For the purpose of creating a unitary description for the field devices, the Fieldbus Foundation (FF), the HART Communication Foundation (HCF) and the Profibus Nutzerorganisation (PNO) have created a unified electronic device description (Electronic Device Description EDD). The EDD is defined in standard IEC 61804-2.
Moreover, particular device descriptions, so called DTMs—Device Type Managers, or device managers, or device drivers for comprehensive servicing of the field devices are obtainable. These DTMs correspond to the FDT—Field Device Tool—specification. Each current FDT specification is available from ZVEI, PNO, or the FDT Group.

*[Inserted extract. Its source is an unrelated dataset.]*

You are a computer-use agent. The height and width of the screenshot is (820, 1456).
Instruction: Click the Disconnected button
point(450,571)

Many field device manufacturers already deliver the corresponding DTMs or device descriptions with their field devices. The DTMs encapsulate all device specific data, functions and servicing rules, such as e.g. the device structure, the available communication possibilities and the graphical user interface, i.e GUI, for a given field device or for a given field device type.
DTMs require a frame application, here an FDT frame, as a runtime environment. The frame application and the corresponding DTMs permit a very convenient access to field devices, e.g. to device parameters, measured values, diagnostic information, status information, etc., as well as the invocation of special functions available to individual DTMs. For the DTMs of different manufacturers to correctly function in the frame application, the interfaces to the frame application and the remaining DTMs must be clearly defined. This interface definition is encompassed by the acronym FDT. FDT technology unifies the communication interface between field devices and the superordinated control unit. A special feature of FDT technology is that it functions independently of the installed communication protocol as well as the respective software environment of both the field device as well as the superordinated control unit. FDT enables access to any field device via any superordinated control unit using any protocol. A known FDT frame is the previously mentioned FieldCare of the Endress+Hauser Group.

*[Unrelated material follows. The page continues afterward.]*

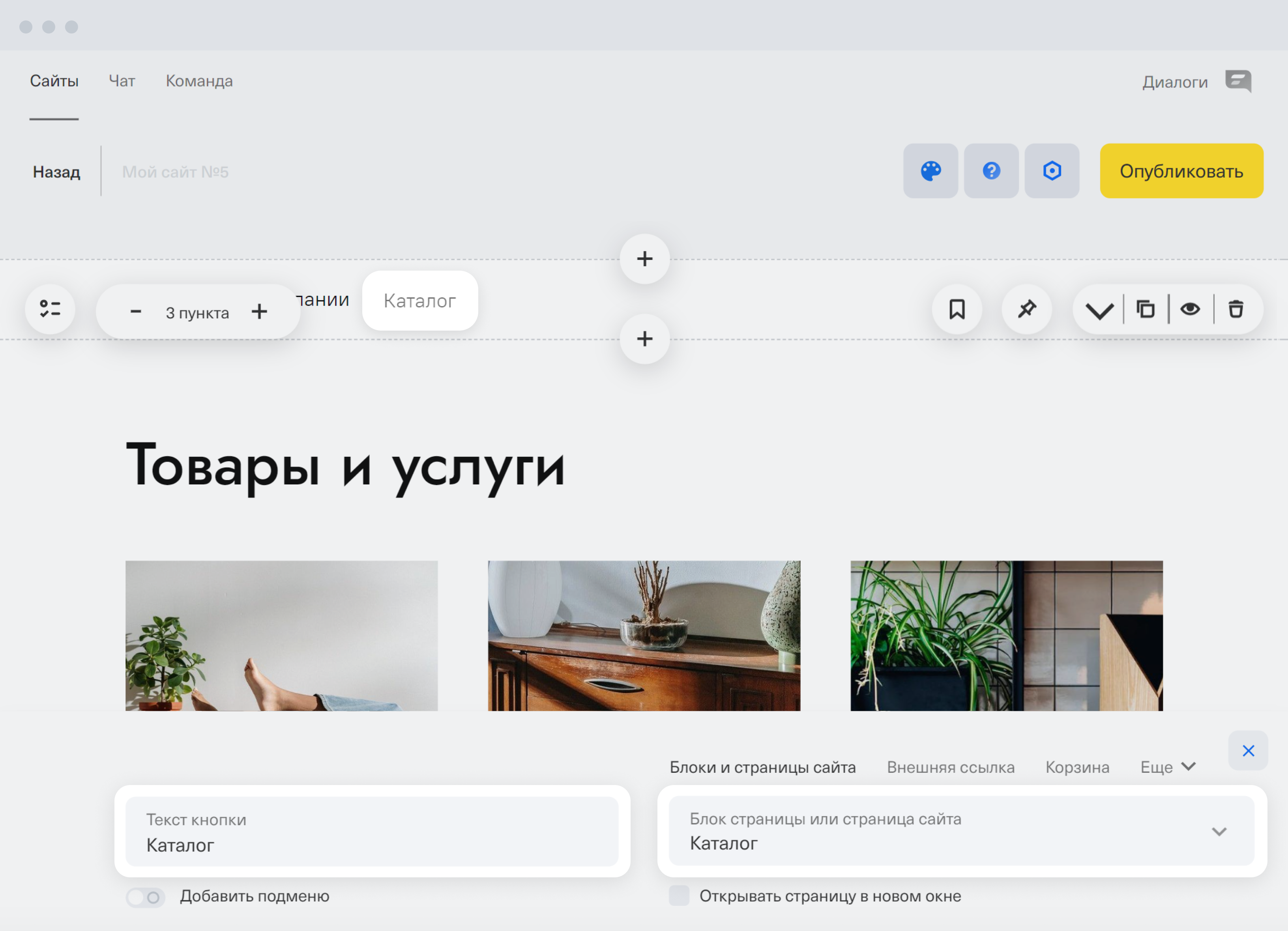Open the color palette design settings
1288x931 pixels.
click(930, 171)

From the above discussion it can be easily seen that the number of DTMs or device descriptions is very large and that the number of DTMs continually increases due to the continually increasing number of devices and fieldbuses. Consequently, a so called DTM library is often discussed. The effort, which must be spent for the installation of the device driver for the communication hardware, the communication DTMs, the DTMs of the field devices and the software for the frame application, or the FDT servicing software, is very high. Usually, the DTMs are delivered via a separate medium, e.g. on a CD or via the internet, and then installed in the superordinated control unit.
The known solution can lead to problems in the following cases:                A device driver and the current firmware (specific device information from the manufacturer) stored in the field device are not absolutely consistent.        If the current or appropriate device drivers are not present, the field device cannot be integrated in the control system or the superordinated control unit.        The device driver for the previous version is not always compatible with the device driver of a newer device version.        The onsite servicing of the field device is run under a special protocol, with whose help the corresponding information is displayed onsite.